Lange hat man auf einen neuen Film von Jos Stelling warten müssen. Seit seinen großen Filmen der Achtziger, seit "Der Illusionist" und "Der Weichensteller", hat es kaum einer seiner Film in unsere Kinos geschafft.
Thema in
17.05.2013, 17:05 Uhr
Nun kommt mit "Das Mädchen und der Tod" der neue Film von Jos Stelling und er ist deutlich ein Alterswerk.
Immer schon waren seine Filme wortkarge, assoziative Bilderreihen, bevölkert von schrägen Charakteren in merkwürdiger Umgebung. In "Das Mädchen und der Tod" nun sucht ein alter Mann eine alte Villa auf, einst eine Mischung aus Bordell und Sanatorium, um sich an die Frau zu erinnern, die er sein Leben lang liebte, ohne dies mit ihr zu teilen.

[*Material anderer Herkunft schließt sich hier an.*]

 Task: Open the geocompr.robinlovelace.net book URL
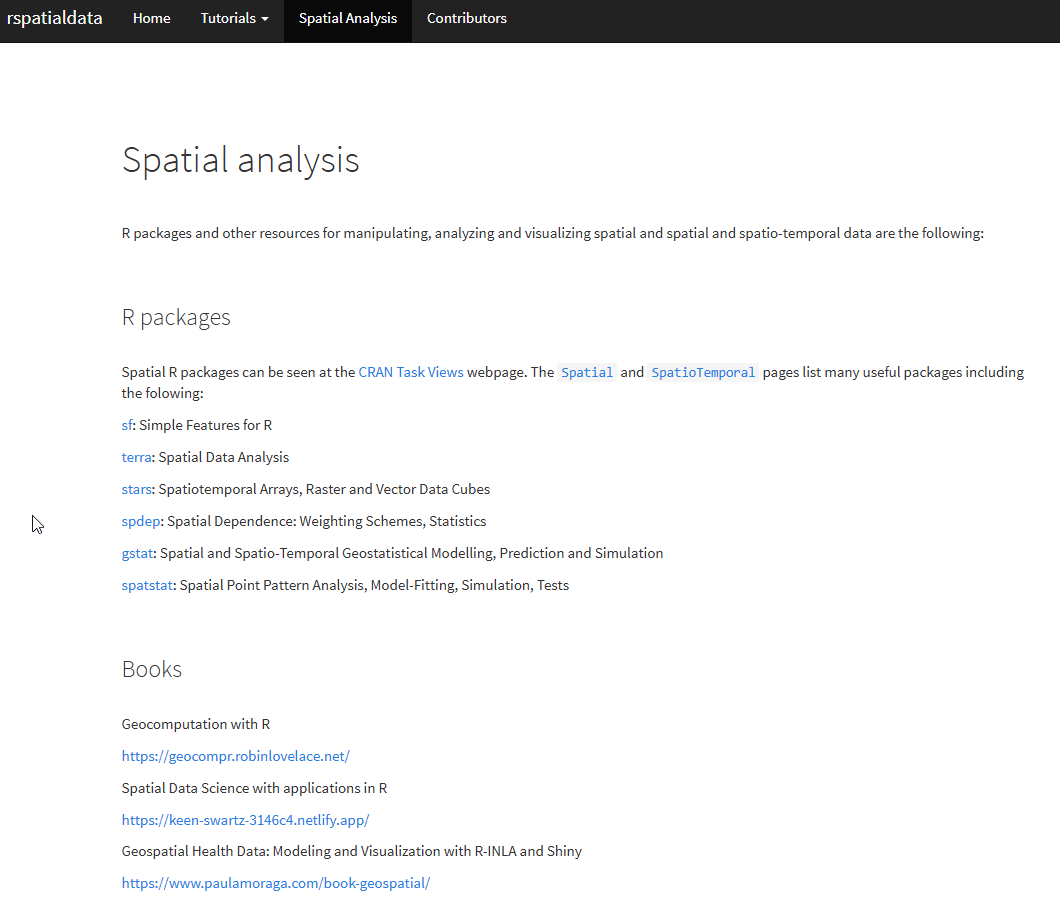[235, 756]
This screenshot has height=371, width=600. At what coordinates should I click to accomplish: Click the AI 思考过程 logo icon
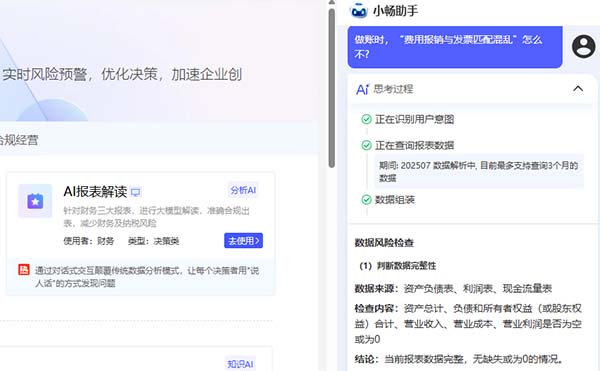tap(363, 89)
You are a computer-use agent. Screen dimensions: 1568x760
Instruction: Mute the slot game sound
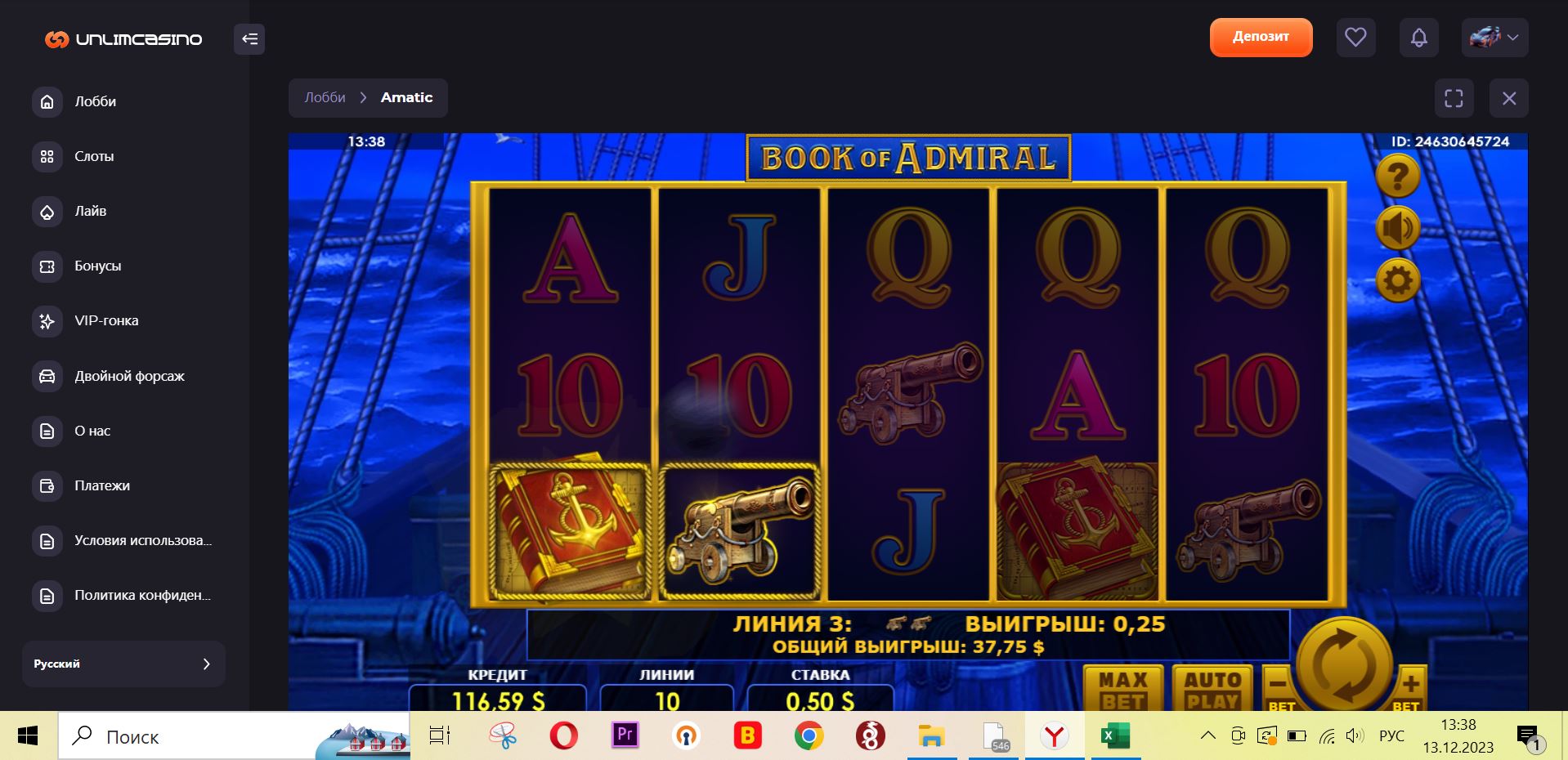(x=1398, y=228)
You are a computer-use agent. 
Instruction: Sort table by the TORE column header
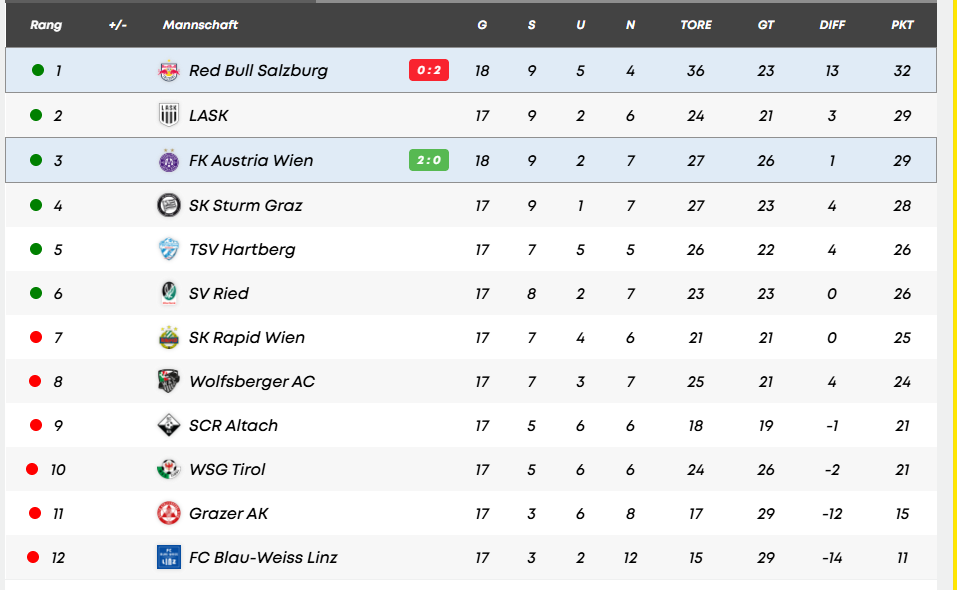[x=696, y=25]
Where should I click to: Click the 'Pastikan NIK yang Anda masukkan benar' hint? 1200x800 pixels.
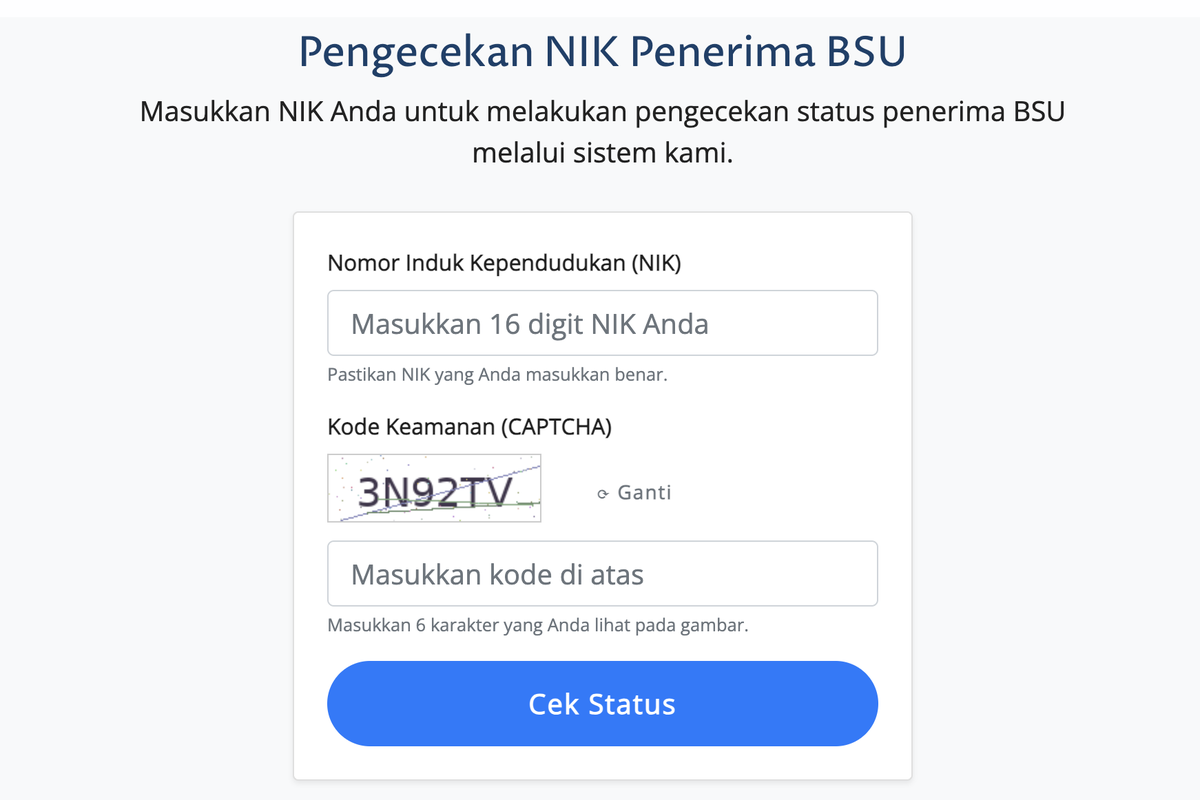(497, 376)
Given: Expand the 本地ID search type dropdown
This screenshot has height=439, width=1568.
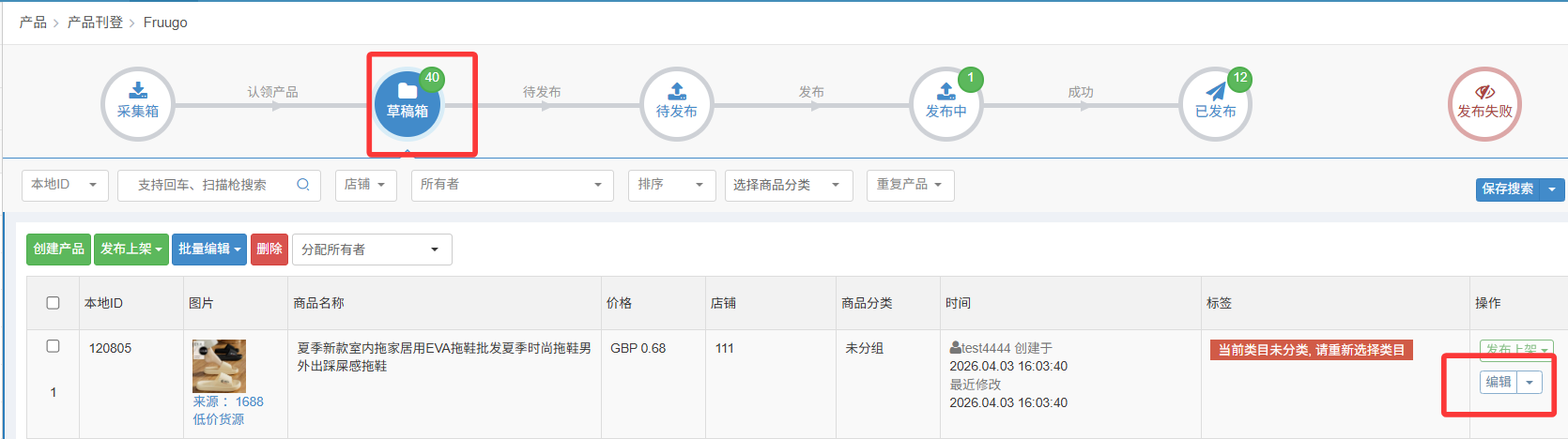Looking at the screenshot, I should click(65, 185).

Unerfüllte Liebe also auch in unserem dritten Film für heute, ein poetischer Bogen voller Erinnerungsbilder, dunkel, schweigsam und ungeheuer melancholisch. Man braucht viel Zeit für diesen Film und eine tiefe innere Ruhe. Dann kann man die Pfade der Seelen nachvollziehen, auf denen Jos Stelling hier wandelt und kann erkennen, dass der skurrile Humor nicht gänzlich aus seinem Werk verschwunden ist.